** Opening DATA EXTRACT block **

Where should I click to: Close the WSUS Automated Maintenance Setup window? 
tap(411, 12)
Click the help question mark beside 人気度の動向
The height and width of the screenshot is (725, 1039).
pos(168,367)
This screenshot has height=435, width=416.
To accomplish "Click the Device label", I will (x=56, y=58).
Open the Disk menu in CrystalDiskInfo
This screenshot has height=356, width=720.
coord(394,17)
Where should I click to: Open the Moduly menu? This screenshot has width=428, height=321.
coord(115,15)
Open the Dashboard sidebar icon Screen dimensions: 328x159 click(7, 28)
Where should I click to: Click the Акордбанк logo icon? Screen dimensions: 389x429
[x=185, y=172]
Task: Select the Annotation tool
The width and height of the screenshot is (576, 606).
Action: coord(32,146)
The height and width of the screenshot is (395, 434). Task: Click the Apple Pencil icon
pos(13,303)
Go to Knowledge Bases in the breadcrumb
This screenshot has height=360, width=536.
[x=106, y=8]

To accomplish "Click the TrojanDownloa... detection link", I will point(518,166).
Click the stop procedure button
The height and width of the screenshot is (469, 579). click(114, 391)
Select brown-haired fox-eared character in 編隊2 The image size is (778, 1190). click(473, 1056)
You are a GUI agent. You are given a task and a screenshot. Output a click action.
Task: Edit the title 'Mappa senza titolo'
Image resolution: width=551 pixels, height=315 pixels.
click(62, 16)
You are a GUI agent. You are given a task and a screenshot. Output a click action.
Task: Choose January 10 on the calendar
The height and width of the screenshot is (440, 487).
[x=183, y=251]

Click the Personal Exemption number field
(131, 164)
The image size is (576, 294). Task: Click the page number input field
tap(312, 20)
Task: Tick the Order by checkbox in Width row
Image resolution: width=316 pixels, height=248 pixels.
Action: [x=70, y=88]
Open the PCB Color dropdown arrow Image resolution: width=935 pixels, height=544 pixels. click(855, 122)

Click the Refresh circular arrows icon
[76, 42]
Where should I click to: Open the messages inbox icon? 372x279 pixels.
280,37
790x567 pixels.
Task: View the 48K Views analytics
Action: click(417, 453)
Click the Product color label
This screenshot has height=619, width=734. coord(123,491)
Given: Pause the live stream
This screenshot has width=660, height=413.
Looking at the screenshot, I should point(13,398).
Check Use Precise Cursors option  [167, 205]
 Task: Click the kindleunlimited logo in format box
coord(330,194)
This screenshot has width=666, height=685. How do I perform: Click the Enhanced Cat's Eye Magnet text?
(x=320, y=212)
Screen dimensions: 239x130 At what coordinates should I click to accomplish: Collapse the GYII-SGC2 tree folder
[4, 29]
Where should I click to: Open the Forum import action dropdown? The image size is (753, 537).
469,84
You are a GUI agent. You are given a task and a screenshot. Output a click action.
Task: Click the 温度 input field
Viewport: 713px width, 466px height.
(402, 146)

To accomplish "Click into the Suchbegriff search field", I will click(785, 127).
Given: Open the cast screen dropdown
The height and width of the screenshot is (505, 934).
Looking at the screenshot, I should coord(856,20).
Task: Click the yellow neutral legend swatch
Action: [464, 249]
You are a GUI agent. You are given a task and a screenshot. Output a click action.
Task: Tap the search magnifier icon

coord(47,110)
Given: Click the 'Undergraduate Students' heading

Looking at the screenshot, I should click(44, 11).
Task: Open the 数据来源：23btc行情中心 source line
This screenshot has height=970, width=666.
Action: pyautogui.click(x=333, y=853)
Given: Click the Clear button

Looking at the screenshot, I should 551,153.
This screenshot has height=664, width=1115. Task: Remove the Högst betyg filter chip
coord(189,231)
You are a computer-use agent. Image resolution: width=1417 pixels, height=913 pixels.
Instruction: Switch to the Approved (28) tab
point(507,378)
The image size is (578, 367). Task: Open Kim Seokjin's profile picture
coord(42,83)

** Closing DATA EXTRACT block **

EXERCISE DESCRIPTION: Above are the records; report each line in them that includes the word "Select".

SOLVED PROBLEM:
Task: Select the Annotation tool
Select brown-haired fox-eared character in 編隊2 The image size is (778, 1190). click(473, 1056)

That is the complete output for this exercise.